While some of this extra money is going to buy books and classroom supplies in a time of tight budgets, the new teacher-entrepreneurs are also spending it on dinners out, mortgage payments, credit-card bills, vacation travel and home renovation, leading some school officials to question who owns material developed for public-school classrooms."
"Teachers Pay Teachers, one of the largest such sites, with more than 200,000 registered users, has recorded $600,000 in sales since it was started in 2006, $450,000 of that in the past year, said its founder, Paul Edelman, a former New York City teacher. The top seller, a high-school English teacher in California, has made $36,000 in sales.
"To the extent that school-district resources are used, then I think it's fair to ask whether the district should share in the proceeds," said Robert Lowry, deputy director of the New York State Council of School Superintendents."
The two main issues are apparent. Who "owns" a lesson and shouldn't teachers just want to help other teachers without a cost benefit?
I can see a district trying to say that their professional development aided a teacher in being better and that the development helped the teacher create a lesson.
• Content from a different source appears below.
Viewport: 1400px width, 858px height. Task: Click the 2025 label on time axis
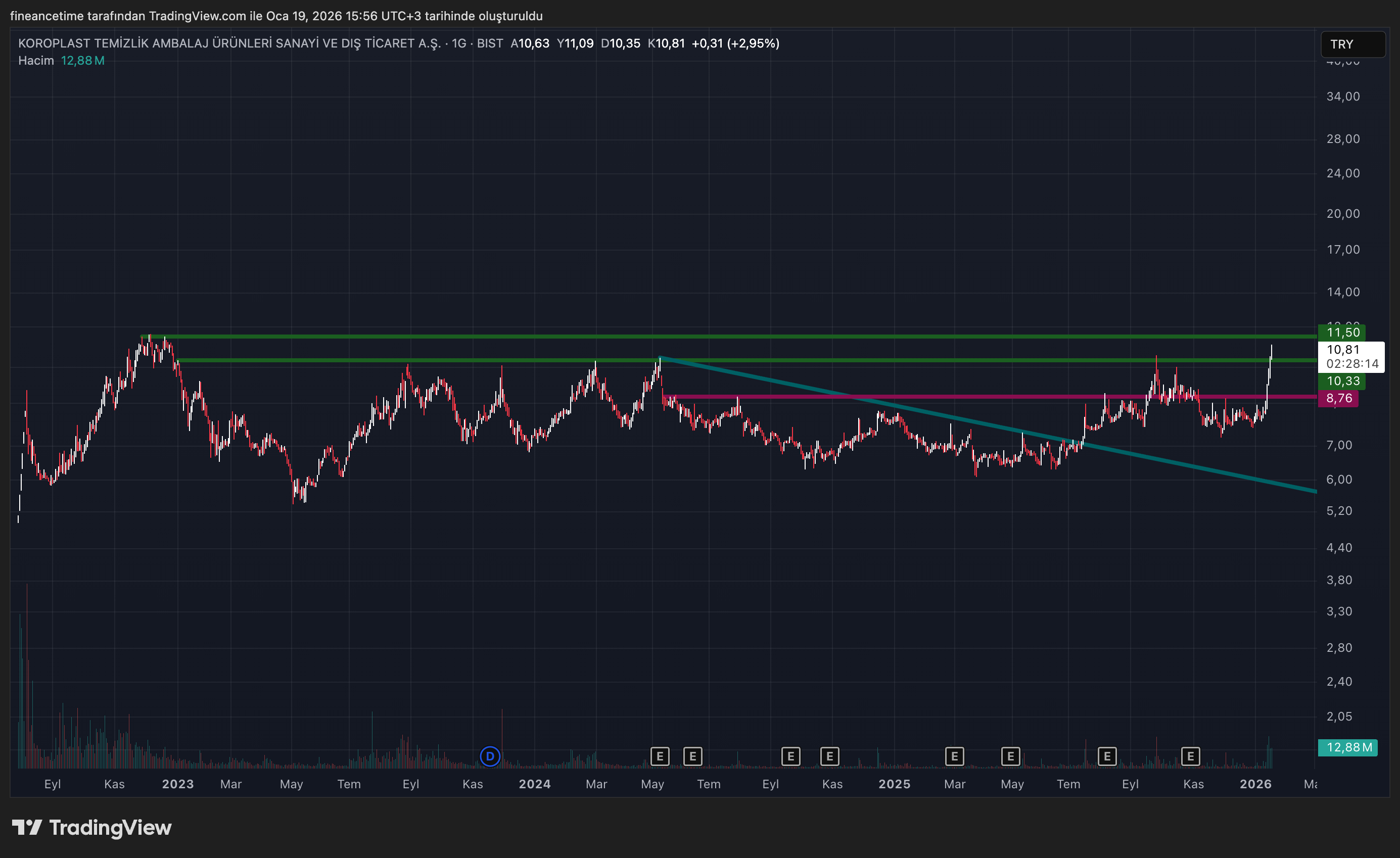pos(894,784)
But can they prove that? Many companies make employees sign a contract that has a clause about anything created during employment at place of employment. (Of course, you could work anywhere with a laptop so that's a problem as well. Should school districts?
I note that in the story several teachers talk about using the money in their classroom but some said they used it for themselves. I see neither crime nor sin in either use.
I'm not a teacher so I don't know how teachers feel. I think that anything that you create is yours unless you had specific training. And should these lesson plans be patented? I would think it possible for two teachers worlds apart could think up the same lesson plan but who thought of it first?